▶ **Task objective**
Go line by line through the data below and count those that hold "Switch". Return only the number.

Data for this task section start

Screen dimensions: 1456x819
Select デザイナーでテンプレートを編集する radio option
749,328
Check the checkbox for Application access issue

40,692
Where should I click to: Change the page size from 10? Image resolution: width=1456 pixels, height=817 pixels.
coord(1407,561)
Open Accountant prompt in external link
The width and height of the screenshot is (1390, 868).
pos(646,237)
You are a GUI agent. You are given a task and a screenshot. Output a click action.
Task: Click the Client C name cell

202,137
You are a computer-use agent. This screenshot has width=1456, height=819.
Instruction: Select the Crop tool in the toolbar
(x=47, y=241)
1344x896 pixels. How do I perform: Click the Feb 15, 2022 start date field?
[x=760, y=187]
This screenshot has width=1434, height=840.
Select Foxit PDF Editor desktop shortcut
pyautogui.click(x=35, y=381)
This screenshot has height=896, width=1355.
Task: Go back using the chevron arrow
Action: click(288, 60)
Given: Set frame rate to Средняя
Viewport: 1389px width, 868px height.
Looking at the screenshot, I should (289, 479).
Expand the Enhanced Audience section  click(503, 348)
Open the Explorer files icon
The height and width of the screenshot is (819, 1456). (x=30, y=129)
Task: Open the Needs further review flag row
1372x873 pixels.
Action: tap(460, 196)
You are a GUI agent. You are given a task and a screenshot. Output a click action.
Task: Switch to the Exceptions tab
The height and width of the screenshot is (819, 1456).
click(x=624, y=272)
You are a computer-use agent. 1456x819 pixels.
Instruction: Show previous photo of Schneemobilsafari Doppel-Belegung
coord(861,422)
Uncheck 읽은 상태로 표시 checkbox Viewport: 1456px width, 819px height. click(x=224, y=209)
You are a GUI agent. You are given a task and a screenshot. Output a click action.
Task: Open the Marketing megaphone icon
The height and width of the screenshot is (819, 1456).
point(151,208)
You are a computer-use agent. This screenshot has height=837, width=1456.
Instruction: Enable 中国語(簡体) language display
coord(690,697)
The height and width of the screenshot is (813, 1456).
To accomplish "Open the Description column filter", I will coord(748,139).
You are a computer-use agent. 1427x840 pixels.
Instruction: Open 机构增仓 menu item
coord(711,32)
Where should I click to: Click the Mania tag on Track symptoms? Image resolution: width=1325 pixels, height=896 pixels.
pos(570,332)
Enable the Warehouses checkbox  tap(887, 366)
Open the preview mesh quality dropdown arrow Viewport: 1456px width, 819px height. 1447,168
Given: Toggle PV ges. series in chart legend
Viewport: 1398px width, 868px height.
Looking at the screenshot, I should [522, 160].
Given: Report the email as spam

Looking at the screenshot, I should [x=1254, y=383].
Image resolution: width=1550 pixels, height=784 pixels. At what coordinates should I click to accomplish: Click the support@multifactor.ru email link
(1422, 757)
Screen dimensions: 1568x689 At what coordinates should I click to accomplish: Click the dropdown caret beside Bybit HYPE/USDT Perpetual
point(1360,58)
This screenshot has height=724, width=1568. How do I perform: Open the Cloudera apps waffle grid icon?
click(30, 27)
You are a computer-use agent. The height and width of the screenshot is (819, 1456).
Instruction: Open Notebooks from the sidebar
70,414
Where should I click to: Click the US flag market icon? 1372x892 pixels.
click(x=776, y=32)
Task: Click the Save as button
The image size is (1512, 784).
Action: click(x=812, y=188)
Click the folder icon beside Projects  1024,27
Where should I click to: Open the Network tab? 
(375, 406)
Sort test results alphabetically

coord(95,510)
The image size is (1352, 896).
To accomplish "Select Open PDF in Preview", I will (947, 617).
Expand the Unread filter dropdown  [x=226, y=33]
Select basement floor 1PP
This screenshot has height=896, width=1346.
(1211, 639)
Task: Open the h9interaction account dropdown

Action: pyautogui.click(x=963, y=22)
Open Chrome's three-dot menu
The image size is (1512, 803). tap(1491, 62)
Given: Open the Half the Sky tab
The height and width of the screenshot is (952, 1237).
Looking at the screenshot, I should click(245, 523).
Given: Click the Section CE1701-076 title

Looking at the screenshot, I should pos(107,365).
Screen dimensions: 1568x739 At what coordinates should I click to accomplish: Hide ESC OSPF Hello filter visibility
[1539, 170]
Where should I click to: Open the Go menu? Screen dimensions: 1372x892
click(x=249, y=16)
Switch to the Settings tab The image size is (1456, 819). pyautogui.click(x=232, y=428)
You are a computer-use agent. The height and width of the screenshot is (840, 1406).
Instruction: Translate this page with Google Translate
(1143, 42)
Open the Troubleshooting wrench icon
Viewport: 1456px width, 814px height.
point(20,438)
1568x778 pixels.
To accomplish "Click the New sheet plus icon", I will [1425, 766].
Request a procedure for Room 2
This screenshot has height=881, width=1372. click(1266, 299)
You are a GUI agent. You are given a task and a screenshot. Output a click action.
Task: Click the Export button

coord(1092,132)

Data for this task section end

▶ **Exercise solution**
2